[Material for this exercise — start]

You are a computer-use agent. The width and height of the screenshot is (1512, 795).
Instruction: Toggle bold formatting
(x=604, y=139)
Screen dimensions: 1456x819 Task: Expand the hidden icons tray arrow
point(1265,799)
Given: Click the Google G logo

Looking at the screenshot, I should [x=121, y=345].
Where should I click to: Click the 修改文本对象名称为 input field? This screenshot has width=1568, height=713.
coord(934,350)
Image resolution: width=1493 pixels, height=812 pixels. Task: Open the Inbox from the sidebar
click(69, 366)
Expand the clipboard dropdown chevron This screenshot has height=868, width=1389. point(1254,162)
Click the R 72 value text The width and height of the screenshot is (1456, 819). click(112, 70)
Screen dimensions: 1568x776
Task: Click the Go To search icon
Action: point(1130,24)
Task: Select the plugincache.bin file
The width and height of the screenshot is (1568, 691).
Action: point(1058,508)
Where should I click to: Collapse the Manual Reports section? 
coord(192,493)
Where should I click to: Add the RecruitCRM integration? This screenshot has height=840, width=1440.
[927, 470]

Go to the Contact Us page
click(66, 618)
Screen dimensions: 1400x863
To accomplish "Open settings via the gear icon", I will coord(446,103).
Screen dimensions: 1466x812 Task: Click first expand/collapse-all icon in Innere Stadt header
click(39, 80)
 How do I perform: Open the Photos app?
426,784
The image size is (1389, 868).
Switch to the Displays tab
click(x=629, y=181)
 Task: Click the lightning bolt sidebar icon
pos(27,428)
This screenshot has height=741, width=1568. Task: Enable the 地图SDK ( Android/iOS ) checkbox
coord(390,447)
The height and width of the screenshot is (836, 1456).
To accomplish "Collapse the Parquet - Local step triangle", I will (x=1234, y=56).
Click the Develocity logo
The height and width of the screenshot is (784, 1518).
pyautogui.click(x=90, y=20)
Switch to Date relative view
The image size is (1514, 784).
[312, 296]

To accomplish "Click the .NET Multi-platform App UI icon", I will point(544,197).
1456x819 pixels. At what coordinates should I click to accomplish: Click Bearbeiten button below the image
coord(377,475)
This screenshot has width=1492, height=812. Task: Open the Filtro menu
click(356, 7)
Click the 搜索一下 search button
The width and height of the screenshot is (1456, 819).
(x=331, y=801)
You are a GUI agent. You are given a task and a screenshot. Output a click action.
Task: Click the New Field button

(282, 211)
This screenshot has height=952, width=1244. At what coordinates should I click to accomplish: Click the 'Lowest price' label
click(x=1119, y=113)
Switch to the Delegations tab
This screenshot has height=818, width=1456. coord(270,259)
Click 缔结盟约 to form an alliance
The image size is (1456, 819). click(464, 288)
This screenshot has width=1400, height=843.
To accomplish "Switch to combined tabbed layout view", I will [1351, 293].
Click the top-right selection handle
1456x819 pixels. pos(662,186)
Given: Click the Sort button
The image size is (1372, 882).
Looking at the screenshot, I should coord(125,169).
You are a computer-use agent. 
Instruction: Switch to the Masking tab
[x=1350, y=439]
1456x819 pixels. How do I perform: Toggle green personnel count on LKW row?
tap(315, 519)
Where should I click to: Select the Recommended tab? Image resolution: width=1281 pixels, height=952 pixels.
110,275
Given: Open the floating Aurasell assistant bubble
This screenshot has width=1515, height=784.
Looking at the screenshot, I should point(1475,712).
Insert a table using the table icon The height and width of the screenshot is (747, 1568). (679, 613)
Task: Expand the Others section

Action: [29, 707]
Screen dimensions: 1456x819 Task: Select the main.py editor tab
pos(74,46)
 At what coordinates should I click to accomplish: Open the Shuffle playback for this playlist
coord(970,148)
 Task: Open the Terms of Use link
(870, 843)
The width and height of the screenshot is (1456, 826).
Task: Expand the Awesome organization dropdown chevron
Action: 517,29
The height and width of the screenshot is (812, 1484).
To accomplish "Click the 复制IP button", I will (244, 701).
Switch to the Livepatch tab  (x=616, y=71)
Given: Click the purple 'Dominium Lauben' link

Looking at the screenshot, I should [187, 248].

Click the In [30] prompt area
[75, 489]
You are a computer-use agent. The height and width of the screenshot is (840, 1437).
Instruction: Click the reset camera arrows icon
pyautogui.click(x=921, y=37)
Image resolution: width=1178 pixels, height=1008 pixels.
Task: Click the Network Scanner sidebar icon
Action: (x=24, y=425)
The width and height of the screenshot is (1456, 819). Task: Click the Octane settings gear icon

[Material for this exercise — finish]

Your assignment: If a line of the data contains "gear", copy it out.

Answer to this exercise:
To accomplish "Open settings via the gear icon", I will coord(446,103).
The width and height of the screenshot is (1456, 819). Task: Click the Octane settings gear icon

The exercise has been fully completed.